B.     Why Testing Is So Important

As a pattern designer, one of the scariest e-mails you can receive is about an error in your pattern.  With your mistake, you have caused a quilter to waste valuable time and fabric.  Testing is important to minimize pattern mistakes.

In addition to making sure your math and directions are correct, testers can help improve your pattern.  For example, in one of my charm square friendly patterns, a tester suggested adding fabric requirements to use fat quarters instead of charm packs for larger quilt sizes.  In another pattern, one of the testers said that it would be helpful to add yardages needed if someone wanted to make a background out of a single fabric instead of a scrappy version.  These were both great upgrades to my quilt pattern and made it more useful to buyers.

In previous comments, there were some questions on how to know whether the piecing instructions were too brief or too wordy.  Besides finding the right balance by simply practicing and practicing writing patterns, your pattern testers can give you valuable feedback on your instructions.

C.     Testing Your Own Patterns

Most of the time, I write out my entire quilt pattern and then I become the first tester by going through the quilt pattern as I make the quilt.  In rare cases, I make the quilt first and then write the pattern.  Typically, when I do this I will still be the first tester and will remake the quilt in a different size.  As you work through the pattern yourself, try to follow the instructions word for word, and take notes on the pattern as you go.

D.     Pattern Testers

Using pattern testers is totally optional, but I am definitely a proponent of using testers.  Testers will be able to tell you if any parts of your instructions are confusing and point out areas for improvement.  They will recheck your quilt math, correct your grammar, and help with conciseness, clarity, and layout.  Everyone reads and interprets directions differently and what makes total sense to you might be confusing to another quilter. 

If you are lucky enough to have a number of pattern testers, you should try to have them test a variety of quilt sizes.  If your pattern contains baby, lap, twin, queen, and king sizes, it would be more helpful to have a variety of sizes tested instead of 5 people testing the lap size.

a.      Types of Pattern Testers

There are two main types of pattern testers, one that will make a quilt (or quilt top) with your instructions and one who will review your pattern (text, math, etc.) without actually making a quilt.  Both are good and valuable testers.

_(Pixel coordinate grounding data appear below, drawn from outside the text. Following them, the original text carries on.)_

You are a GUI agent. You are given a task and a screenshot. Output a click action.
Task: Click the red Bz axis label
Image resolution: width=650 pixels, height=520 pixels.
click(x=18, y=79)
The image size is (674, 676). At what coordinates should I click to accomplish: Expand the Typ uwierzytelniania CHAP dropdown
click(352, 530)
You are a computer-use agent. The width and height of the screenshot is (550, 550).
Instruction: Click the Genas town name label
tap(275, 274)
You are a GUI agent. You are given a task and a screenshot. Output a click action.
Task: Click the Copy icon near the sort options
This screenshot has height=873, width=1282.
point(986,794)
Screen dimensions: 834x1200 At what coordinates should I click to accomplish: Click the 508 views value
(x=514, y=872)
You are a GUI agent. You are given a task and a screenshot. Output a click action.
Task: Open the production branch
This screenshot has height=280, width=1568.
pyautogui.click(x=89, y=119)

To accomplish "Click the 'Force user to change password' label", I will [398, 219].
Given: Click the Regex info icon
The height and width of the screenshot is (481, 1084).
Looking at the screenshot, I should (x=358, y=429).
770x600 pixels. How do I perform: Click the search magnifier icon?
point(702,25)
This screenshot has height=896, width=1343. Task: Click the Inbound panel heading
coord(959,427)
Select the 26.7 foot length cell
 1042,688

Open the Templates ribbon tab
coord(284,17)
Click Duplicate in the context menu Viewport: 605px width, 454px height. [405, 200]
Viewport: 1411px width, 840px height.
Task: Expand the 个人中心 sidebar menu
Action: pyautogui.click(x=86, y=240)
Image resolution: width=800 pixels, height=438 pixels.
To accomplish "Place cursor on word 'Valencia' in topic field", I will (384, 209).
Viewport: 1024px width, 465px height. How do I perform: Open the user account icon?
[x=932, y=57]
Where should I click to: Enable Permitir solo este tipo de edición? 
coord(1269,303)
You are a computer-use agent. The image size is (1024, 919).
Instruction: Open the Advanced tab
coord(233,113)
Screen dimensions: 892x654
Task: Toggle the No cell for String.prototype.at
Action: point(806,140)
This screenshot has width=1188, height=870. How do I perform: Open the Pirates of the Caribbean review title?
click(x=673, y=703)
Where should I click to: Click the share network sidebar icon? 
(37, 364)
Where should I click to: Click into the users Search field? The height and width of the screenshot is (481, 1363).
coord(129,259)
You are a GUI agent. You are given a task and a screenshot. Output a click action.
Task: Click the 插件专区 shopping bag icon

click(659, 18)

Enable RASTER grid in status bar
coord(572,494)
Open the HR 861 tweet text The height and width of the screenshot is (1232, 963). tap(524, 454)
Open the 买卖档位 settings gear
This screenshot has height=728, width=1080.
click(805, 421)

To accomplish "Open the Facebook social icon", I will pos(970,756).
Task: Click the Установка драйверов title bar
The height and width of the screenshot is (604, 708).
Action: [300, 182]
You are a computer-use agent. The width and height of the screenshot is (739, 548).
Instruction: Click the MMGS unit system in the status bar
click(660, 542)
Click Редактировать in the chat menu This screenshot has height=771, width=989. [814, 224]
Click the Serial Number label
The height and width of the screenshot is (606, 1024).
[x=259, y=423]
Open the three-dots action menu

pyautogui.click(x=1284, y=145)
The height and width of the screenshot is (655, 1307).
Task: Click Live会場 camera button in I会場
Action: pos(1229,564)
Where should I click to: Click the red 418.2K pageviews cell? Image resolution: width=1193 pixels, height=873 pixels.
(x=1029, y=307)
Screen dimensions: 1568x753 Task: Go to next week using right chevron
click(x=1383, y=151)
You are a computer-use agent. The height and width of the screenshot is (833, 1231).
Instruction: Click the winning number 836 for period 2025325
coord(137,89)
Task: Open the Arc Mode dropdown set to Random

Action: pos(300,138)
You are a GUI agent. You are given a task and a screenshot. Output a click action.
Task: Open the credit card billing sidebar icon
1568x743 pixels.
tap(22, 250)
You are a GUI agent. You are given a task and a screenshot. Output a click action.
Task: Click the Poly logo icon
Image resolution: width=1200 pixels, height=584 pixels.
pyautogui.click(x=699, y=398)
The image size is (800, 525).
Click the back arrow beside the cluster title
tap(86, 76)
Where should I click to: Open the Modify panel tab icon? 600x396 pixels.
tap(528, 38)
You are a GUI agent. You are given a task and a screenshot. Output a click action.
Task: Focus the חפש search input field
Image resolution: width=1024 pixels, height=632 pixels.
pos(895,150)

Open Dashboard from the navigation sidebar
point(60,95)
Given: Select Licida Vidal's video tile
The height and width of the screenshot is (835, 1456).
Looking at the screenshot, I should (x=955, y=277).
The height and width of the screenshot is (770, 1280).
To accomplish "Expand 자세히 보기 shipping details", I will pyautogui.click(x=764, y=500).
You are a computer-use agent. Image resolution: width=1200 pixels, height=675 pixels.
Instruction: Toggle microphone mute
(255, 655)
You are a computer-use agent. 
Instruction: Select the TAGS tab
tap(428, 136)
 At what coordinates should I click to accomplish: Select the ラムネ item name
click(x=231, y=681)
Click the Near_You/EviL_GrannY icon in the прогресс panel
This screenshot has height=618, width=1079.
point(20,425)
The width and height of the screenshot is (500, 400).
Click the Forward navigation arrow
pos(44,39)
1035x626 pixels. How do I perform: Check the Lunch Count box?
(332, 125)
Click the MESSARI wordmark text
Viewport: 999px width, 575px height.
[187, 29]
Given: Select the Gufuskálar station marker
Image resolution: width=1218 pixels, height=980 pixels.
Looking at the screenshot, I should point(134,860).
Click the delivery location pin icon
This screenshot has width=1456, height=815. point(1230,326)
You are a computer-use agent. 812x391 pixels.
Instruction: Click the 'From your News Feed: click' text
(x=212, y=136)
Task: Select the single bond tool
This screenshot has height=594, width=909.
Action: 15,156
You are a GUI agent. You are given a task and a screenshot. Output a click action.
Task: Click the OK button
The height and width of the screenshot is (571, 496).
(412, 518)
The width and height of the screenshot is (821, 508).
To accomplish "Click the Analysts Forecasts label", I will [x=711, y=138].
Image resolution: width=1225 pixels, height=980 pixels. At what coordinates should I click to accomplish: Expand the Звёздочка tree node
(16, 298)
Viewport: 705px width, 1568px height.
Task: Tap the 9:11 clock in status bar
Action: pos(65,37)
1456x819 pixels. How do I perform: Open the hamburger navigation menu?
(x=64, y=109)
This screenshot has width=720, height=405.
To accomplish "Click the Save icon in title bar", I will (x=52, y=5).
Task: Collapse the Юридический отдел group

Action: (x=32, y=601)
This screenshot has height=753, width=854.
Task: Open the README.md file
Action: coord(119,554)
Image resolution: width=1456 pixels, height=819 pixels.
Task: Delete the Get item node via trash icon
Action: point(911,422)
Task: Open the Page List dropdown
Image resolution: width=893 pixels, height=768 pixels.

b.     What Makes a Good Pattern Tester?

A good pattern tester will give you feedback on what to improve and not simply make quilt using the pattern and say that the pattern was “good”.  A quilt pattern is like any other written document, there is always room for improvement.

c.      Paying a Tester

This is a sensitive topic, doing a good testing job takes hours so should you pay your testers?  This is a question you are going to have to answer for yourself.  A majority of pattern designers do not pay pattern testers.

In addition to being a pattern designer, I am also a pattern tester for a number of quilters.  I personally have never expected any payment when I test patterns.  I truly enjoying testing quilt patterns (I am of the non-quilt making tester variety) and enjoy helping other pattern designers.  I have received gift cards and handmade items as thank you’s and love them, but do not expect them.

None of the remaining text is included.